Here's my question: the markets went up in a straight line from August last year to February. Did high frequency trading cause the markets to go up, too? How come I didn't hear people coming on our air saying, "Thank you, high frequency traders, for our rally!"?

Fact is, in any five-minute period, most high frequency traders are as much buyers as they are sellers.

As for me, I don't like high frequency trading. I don't like it because they can make decisions far faster than humans, and it diminishes the role and the value of good old fashioned human decision making. It's another nail in the coffin of human intervention. It's a trend everywhere — if you think humans land airplanes, well, they don't.

And — I can't prove this, but I believe it — I think that at the margins, high frequency trading exacerbates the price swings on high volume days.

But that doesn't mean I think high frequency trading is the source of all our problems.

Here's what I think: I think Oswald killed Kennedy. I think humans do a lot of feeling and they mistake it for thinking.

The word "machine" has become a metaphor for our vague collective fears, our sense of powerlessness. We are eager to blame them for our problems.

This attitude represents what the historian Richard Hofstadter called "the paranoid strain in American politics," the feeling that somewhere there are nameless, faceless men that are pulling the levers, controlling our lives.

The fact that high frequency trading has only been around for a few years is besides the point. Before high frequency trading there was another bogeyman: NYSE specialists and Nasdaq market makers.

For years, I took phone calls from buyside traders bitterly complaining about the outsized influence specialists and market makers were having on stocks. "Pisani, let me tell you what happened to me with that specialist in 'X' stock," some trader would say. I heard it for a decade.

If only we got rid of that crummy system, if only there were other places to trade, trading would be so much better...

Well, they got their wish. The SEC destroyed the specialist system, destroyed the near-monopoly the NYSE and the Nasdaq had on trading, allowed trading in pennies and encouraged the creation of the software and hardware that allowed high frequency trading...and algorithmic trading.

Now, traders are dying to go back to the good old days that so many of them vilified.

Here's a bigger problem: who exactly is there to trade with? Retail traders have been trading less and less all year; only last month as the market showed signs of cracking did they increase trading, and then to sell. Proprietary trading desks have been downsized or eliminated.

And many other buyside traders have become less proactive. Why? Because it's gotten harder to control their orders. When a trader sends an order using an algorithm, he or she doesn't really call the shots. The trader may not know what platform the order will end up on, who is on the other side of the trade, or even the price necessarily.

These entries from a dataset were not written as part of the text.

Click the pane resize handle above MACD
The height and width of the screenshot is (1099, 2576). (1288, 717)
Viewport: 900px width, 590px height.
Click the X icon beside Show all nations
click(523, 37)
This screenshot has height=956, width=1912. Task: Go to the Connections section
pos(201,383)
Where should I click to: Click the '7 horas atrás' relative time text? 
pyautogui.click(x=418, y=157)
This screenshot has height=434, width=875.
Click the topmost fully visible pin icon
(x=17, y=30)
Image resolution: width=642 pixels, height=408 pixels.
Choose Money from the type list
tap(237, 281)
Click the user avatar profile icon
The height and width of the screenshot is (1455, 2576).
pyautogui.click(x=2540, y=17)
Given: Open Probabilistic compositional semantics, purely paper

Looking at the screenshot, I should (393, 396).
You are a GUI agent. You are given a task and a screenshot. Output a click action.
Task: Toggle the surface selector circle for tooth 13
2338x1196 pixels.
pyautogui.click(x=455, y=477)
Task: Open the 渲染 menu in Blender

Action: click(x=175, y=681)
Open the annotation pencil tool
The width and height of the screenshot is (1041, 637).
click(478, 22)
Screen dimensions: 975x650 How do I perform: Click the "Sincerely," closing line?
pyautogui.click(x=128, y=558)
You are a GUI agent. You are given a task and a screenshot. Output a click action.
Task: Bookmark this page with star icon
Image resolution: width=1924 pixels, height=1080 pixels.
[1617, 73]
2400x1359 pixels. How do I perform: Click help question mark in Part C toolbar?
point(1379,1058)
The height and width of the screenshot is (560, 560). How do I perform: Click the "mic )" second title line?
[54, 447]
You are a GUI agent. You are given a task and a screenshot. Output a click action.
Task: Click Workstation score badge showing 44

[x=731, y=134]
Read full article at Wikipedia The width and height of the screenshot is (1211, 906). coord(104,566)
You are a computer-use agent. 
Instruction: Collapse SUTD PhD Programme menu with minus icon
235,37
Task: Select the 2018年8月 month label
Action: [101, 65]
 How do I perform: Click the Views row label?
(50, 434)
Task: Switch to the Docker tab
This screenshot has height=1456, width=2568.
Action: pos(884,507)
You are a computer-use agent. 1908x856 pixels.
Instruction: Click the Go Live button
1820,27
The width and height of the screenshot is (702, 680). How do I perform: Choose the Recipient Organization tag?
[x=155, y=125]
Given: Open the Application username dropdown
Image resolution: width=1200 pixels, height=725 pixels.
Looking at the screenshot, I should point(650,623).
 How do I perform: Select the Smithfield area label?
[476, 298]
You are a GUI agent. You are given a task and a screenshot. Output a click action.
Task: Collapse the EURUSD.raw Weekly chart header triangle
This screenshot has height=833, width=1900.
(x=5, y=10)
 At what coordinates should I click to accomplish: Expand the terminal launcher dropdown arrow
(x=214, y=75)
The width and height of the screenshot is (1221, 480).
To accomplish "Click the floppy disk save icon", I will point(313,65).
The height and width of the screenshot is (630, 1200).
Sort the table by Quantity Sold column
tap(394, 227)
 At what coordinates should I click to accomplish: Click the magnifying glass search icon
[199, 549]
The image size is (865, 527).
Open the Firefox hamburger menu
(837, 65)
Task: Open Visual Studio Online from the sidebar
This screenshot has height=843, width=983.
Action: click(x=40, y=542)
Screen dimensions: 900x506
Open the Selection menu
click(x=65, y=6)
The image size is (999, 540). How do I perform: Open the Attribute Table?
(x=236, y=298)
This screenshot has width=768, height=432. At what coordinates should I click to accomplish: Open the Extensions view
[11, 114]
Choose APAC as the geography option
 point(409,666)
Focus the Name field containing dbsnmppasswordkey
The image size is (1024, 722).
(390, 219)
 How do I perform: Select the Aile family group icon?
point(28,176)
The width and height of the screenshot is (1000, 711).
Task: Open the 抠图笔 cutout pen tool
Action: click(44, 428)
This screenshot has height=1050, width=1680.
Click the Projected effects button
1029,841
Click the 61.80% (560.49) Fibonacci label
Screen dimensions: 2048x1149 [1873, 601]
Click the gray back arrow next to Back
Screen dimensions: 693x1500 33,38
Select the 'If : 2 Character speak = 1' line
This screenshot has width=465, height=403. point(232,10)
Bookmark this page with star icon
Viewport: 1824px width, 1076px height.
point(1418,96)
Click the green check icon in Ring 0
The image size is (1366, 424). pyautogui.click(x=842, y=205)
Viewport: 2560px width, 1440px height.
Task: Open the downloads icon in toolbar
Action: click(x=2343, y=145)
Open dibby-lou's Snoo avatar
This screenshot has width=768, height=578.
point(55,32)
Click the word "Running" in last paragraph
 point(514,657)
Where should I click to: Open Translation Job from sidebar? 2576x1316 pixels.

Again, that's all because the SEC decided the old system didn't work.

Finally, while we're looking for bogeymen: how come no one is coming out screaming about these Lehman-like speculative attacks on European banks and blaming...macro and distressed hedge funds? We know from Lehman that speculation, rumors and innuendo can become reality; someone is obviously betting that will happen. Where are the attacks on the evil hedge funds?